DATA.
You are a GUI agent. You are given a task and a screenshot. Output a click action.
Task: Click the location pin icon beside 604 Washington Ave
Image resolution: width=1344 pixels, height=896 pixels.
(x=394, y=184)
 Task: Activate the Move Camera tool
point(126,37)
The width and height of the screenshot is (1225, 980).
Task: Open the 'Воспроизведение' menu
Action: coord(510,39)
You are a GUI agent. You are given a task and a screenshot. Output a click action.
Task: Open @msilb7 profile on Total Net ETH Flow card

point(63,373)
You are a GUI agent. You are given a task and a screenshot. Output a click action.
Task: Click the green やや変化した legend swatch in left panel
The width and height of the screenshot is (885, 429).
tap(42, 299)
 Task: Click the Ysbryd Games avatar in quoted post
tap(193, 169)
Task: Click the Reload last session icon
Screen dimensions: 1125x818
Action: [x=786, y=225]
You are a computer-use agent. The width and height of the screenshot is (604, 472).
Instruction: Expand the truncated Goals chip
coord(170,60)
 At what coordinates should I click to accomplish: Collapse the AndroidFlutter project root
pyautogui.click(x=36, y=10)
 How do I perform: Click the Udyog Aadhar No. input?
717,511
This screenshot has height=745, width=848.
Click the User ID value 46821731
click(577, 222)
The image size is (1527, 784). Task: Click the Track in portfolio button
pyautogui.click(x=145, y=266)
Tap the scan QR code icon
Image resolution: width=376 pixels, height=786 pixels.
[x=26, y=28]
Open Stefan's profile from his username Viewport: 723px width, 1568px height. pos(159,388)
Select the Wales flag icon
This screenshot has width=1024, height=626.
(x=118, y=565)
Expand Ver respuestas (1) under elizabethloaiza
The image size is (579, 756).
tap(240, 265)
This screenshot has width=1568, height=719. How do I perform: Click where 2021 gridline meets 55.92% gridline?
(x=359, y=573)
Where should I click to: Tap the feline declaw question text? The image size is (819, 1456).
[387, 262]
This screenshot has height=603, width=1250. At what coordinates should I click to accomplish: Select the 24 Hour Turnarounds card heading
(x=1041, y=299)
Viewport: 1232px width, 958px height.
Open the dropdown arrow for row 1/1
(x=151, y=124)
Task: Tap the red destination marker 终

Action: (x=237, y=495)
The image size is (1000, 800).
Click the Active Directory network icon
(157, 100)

TASK BRIEF.
Starting at the line with "Task: Activate the Move Camera tool" and ending at the line with "Task: Click the green", print each line of the listing above exactly, with no other lines.

TASK RESULT.
 Task: Activate the Move Camera tool
point(126,37)
The width and height of the screenshot is (1225, 980).
Task: Open the 'Воспроизведение' menu
Action: coord(510,39)
You are a GUI agent. You are given a task and a screenshot. Output a click action.
Task: Open @msilb7 profile on Total Net ETH Flow card

point(63,373)
You are a GUI agent. You are given a task and a screenshot. Output a click action.
Task: Click the green やや変化した legend swatch in left panel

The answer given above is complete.